Map of Asia Showing its Gt. Political Divisions, and, also, the various Routes of Travel, between London and India, China and Japan etc.
1860 (dated) 11.5 x 14 in (29.21 x 35.56 cm)
1 : 43500000
This is a beautiful example of the legendary American map publisher Samuel Augustus Mitchell Jr.'s 1866 map of Asia. This map covers from the Arabian Peninsula and Turkey eastward as far as Kamchatka, Japan, the Philippines and New Guinea. It includes the Empires of Hindoostan (India), China (includes Tibet), Toorkistan, Persia (Iran), Cabool, Beloochistan (Afghanistan), Birma (Burma), Siam (Thailand), Anam (Vietnam), Malaysia, Japan, etc. Also included are adjacent portions of Africa, Europe and Polynesia. The map makes note of the steamship routes and mileages from London to various destinations in Asia. Tibet, Korea and Ladak are included within the borders of the Chinese Empire. Identifies both the Grand Canal and the Great Wall in China. The disputed body of water between Korea and Japan is here identified as the Japan Sea. Taiwan or Formosa is mapped vaguely, representing the poor knowledge of the region prior to the Japanese invasion and subsequent survey work in 1895. Afghanistan is divided into Cabool and the southern province of Beloochistan (Baluchistan).
As this map was drawn, Imperial China wilted under the weak Qing Dynasty while the Russian Empire attained the height of its pan-continental expansion. Turkey and the Middle East were under Ottoman rule while the British Raj governed of India.
This map also identifies various cities, towns, rivers and an assortment of additional topographical details.

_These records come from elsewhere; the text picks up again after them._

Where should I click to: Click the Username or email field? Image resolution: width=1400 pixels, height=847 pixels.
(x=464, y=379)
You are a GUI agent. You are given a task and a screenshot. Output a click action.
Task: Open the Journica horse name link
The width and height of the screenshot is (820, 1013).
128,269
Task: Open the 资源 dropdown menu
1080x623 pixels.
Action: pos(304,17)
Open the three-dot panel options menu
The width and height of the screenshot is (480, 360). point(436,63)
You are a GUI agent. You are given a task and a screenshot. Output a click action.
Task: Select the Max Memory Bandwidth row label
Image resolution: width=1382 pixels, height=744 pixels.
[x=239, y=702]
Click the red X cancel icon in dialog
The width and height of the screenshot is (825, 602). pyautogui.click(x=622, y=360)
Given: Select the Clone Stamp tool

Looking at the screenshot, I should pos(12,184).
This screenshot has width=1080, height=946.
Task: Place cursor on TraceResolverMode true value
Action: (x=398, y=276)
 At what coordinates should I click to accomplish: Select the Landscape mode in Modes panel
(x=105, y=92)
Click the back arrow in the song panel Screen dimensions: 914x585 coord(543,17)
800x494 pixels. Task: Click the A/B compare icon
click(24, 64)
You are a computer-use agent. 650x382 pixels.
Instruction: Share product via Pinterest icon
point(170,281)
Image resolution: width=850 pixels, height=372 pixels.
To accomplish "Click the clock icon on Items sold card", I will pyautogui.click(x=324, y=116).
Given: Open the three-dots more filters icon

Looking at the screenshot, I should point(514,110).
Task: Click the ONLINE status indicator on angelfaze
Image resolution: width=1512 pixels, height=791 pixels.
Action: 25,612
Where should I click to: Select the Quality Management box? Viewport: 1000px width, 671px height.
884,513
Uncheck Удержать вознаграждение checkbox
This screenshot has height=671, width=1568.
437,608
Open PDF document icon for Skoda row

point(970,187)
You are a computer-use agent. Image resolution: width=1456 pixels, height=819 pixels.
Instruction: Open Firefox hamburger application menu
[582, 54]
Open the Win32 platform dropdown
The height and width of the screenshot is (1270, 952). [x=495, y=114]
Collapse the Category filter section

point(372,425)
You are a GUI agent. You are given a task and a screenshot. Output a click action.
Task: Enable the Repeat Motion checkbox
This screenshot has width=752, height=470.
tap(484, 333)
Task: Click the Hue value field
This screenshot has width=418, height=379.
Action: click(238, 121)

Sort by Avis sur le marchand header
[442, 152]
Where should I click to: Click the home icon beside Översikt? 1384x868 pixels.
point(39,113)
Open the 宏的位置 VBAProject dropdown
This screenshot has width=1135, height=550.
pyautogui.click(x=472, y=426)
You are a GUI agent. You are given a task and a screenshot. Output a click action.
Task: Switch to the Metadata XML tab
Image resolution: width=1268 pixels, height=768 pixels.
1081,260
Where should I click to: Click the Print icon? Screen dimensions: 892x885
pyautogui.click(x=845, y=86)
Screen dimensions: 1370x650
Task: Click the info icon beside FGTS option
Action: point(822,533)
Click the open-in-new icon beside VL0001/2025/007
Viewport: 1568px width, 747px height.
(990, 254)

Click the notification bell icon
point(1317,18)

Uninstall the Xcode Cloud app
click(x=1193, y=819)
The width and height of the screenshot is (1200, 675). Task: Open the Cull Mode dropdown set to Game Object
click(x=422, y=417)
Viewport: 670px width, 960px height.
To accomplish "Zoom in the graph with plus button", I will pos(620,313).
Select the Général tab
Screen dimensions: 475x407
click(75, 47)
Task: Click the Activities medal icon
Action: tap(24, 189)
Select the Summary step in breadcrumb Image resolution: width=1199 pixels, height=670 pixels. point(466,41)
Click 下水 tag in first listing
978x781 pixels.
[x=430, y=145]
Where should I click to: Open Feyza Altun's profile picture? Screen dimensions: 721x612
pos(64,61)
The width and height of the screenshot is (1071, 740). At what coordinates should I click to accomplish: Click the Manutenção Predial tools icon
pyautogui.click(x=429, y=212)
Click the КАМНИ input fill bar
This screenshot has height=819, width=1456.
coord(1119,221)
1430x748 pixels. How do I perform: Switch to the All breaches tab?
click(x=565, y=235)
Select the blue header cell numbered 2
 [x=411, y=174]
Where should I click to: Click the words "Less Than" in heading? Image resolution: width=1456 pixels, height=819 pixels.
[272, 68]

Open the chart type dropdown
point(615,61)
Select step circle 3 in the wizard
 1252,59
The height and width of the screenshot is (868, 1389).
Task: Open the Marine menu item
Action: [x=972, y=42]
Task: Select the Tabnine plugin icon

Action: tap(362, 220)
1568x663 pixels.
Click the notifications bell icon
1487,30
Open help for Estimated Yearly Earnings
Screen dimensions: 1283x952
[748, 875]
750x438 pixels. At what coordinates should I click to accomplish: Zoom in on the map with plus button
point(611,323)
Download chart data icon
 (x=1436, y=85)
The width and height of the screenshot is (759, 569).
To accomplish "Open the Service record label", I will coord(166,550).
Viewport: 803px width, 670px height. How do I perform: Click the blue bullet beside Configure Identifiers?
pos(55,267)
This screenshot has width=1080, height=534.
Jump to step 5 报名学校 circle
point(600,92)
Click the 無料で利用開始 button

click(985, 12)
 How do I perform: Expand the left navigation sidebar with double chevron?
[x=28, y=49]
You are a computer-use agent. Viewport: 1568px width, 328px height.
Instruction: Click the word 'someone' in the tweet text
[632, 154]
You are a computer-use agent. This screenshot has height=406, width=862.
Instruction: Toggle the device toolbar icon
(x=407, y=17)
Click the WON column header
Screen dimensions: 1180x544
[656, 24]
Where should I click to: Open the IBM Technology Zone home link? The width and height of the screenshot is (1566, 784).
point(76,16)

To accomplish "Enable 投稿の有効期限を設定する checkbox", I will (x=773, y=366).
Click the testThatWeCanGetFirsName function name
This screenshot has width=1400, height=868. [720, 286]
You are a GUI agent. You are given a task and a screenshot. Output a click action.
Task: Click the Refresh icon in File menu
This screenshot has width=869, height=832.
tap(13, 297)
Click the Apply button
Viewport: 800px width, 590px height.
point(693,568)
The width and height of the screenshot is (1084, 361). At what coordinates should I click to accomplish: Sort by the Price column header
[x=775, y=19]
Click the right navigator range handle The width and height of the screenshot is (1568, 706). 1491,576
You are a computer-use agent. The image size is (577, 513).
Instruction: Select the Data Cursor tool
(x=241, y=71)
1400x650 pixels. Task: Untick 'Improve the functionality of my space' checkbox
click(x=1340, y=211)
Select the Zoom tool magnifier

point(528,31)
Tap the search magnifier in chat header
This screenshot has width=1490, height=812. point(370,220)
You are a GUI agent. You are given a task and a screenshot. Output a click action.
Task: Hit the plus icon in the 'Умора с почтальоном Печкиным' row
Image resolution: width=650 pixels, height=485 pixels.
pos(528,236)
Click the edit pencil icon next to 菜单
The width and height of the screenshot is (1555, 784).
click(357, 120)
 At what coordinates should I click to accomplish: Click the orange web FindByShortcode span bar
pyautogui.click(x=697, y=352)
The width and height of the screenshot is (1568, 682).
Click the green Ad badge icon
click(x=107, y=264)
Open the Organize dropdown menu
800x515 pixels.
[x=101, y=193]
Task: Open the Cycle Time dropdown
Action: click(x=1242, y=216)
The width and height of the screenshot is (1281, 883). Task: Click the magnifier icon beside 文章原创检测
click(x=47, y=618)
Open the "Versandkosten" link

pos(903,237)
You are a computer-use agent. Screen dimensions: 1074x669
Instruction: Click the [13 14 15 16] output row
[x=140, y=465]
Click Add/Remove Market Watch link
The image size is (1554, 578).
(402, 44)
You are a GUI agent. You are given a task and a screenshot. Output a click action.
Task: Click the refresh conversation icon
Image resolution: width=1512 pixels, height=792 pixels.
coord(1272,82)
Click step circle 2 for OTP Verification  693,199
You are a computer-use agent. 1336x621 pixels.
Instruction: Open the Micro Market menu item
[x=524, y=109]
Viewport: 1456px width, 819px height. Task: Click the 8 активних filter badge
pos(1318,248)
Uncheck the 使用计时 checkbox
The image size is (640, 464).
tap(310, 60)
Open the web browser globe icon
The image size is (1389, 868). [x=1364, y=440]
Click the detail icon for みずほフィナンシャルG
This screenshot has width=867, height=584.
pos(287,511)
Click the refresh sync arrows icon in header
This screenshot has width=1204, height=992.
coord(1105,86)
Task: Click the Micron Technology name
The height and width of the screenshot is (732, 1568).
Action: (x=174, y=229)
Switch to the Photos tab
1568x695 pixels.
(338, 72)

Map is color coded according to political boundaries with elevation rendered by hachure. The whole is surrounded by the attractive floral border common to Mitchell atlases between 1860 and 1866. One of the most attractive American atlas maps of this region to appear in the mid-19th century.
Prepared by S. A. Mitchell Jr. for inclusion as plate 77 in the 1866 issue of Mitchell's New General Atlas. Like many American map publishers of this period, Mitchell did not regularly update his copyright, consequently this map is dated and copyrighted to 1860: 'Entered according to Act of Congress in the Year 1860 by S. Augustus Mitchell Jr. in the Clerks Office of the District Court of the U.S. for the Eastern District of Pennsylvania.'
Samuel Augustus Mitchell (March 20, 1792 - December 20, 1868) began his map publishing career in the early 1830s. Having worked as a school teacher, Mitchell was frustrated with the low quality and inaccuracy of school texts of the period. His first maps were an attempt to rectify this problem. In the next 20 years Mitchell would become the most prominent American map publisher of the mid-19th century. Mitchell worked with prominent engravers J. H. Young, H. S. Tanner, and H. N. Burroughs before attaining the full copyright on his maps in 1847. In 1849 Mitchell either partnered with or sold his plates to Thomas, Cowperthwait and Company who continued to publish the Mitchell's Universal Atlas. By about 1856 most of the Mitchell copyrights were acquired by Charles Desilver who continued to publish his maps, many with modified borders and color schemes, until Mitchell's son, Samuel Augustus Mitchell Junior, entered the picture. In 1859, S.A. Mitchell Jr. purchased most of the copyrights back from Desilver and, from 1860 on, published his own New General Atlas. The younger Mitchell became as prominent as his father and published atlases until 1887, when most of the copyrights were again sold and the Mitchell firm closed its doors for the final time.
Mitchell Jr., S. A., Mitchell's New General Atlas, Containing Maps Of The Various Countries Of The World, Plans Of Cities, Etc. Embraced In Forty-Seven Quarto Maps, Forming A Series Of Seventy-Six Maps And Plans, Together With Valuable Statistical Tables, 1866 edition.
Very good. Minor spotting.
Rumsey 0565.039 (1860 edition). Phillips (Atlases) 831. New York Public Library, Map Division, 1510834.